***** Extrait du texte

Réforme du Livre VI : Préparation du plan de sauvegarde

23.09.2021

Gestion d'entreprise

Plusieurs modifications sont à signaler dans la préparation du plan de sauvegarde : la présentation à l’initiative du débiteur, les incidences d’une classe de détenteurs de capital et la prise en compte des intérêts des créanciers prioritaires.

Les modalités d’adoption du plan de sauvegarde sont modifiées en profondeur avec l’introduction des classes de parties affectées par l’ordonnance n° 2021-1193 du 15 septembre 2021. Les conditions d’élaboration du projet de plan subsistent pour l’essentiel.  Cependant, certains points méritent d’être signalés en présence de classes de parties affectées dans la préparation du plan de sauvegarde.

On retiendra, en particulier, la présentation du plan à l’initiative exclusive du débiteur, la création d’une classe constituée de détenteurs de capital et la prise en compte des intérêts des créanciers prioritaires.

Présentation du plan de sauvegarde à l’initiative exclusive du débiteur

En premier lieu, le projet de plan de sauvegarde ne peut pas être soumis par un créancier, cette possibilité, autrefois prévue par l’ancien article L. 626-2-1 du code de commerce est supprimée (Ord., art. 29).

**********

● **Consignes**
1. Résumez en deux phrases le texte sur la préparation du plan de sauvegarde.
2. Recopiez un passage du texte sur le plan de sauvegarde : commencez aux mots « Présentation du plan de » et arrêtez-vous après « (Ord., art. 29). ».

***** Informations affichées

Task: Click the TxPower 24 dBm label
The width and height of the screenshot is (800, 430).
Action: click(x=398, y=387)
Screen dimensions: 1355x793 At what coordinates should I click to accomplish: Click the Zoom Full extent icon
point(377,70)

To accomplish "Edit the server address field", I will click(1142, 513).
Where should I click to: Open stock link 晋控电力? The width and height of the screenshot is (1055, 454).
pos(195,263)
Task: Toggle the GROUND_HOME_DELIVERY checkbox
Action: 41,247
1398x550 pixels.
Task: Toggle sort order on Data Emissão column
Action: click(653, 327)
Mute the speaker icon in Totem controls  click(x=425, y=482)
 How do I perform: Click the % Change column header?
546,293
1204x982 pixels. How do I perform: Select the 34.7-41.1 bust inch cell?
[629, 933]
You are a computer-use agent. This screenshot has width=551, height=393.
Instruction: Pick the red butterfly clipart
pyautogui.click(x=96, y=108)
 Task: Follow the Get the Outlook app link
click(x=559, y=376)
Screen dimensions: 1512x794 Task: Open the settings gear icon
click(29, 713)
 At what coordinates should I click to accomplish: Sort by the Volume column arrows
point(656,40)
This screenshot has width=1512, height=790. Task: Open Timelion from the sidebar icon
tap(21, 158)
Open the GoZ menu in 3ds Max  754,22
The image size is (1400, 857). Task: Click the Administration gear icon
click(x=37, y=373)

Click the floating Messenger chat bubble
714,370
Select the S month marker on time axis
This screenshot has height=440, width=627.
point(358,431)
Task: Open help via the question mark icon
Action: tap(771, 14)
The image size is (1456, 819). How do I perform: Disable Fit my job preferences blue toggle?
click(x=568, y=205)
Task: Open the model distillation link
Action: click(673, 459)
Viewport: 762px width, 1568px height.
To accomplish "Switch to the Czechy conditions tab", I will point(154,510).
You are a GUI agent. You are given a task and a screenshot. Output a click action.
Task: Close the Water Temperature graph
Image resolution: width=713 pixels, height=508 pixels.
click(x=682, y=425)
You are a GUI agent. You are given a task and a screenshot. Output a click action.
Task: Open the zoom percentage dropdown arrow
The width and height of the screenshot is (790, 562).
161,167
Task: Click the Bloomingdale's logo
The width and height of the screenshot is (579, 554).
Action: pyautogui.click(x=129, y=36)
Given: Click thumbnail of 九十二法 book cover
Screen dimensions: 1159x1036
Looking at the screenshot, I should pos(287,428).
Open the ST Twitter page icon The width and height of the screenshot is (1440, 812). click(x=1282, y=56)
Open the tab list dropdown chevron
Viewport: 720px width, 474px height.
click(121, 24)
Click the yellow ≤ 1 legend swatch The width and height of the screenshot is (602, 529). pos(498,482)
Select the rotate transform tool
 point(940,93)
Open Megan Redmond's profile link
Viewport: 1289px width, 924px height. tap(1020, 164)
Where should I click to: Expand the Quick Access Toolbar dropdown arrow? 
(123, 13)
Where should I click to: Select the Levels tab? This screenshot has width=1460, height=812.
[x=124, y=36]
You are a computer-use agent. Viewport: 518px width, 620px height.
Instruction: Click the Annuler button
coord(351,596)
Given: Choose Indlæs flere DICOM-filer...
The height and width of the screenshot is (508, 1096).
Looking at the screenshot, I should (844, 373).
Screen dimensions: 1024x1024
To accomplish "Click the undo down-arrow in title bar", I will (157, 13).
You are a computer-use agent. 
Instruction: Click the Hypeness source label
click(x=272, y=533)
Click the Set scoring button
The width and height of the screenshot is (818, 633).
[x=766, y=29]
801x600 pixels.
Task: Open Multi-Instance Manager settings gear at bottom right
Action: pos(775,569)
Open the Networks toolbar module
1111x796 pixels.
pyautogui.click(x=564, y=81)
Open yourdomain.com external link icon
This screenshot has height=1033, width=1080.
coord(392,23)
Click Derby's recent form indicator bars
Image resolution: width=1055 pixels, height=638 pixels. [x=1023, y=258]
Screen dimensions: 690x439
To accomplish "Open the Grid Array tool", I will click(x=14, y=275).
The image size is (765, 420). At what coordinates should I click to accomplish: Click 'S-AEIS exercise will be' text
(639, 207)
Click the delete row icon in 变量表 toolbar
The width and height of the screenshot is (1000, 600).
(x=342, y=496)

**********

● **Réponses par consigne**
1. L'ordonnance n° 2021-1193 du 15 septembre 2021 modifie en profondeur l'adoption du plan de sauvegarde en introduisant des classes de parties affectées, même si les conditions d'élaboration du projet de plan subsistent pour l'essentiel. Trois points sont à retenir : le plan est présenté à l'initiative exclusive du débiteur, une classe de détenteurs de capital est créée et les intérêts des créanciers prioritaires sont pris en compte.

2.
Présentation du plan de sauvegarde à l’initiative exclusive du débiteur

En premier lieu, le projet de plan de sauvegarde ne peut pas être soumis par un créancier, cette possibilité, autrefois prévue par l’ancien article L. 626-2-1 du code de commerce est supprimée (Ord., art. 29).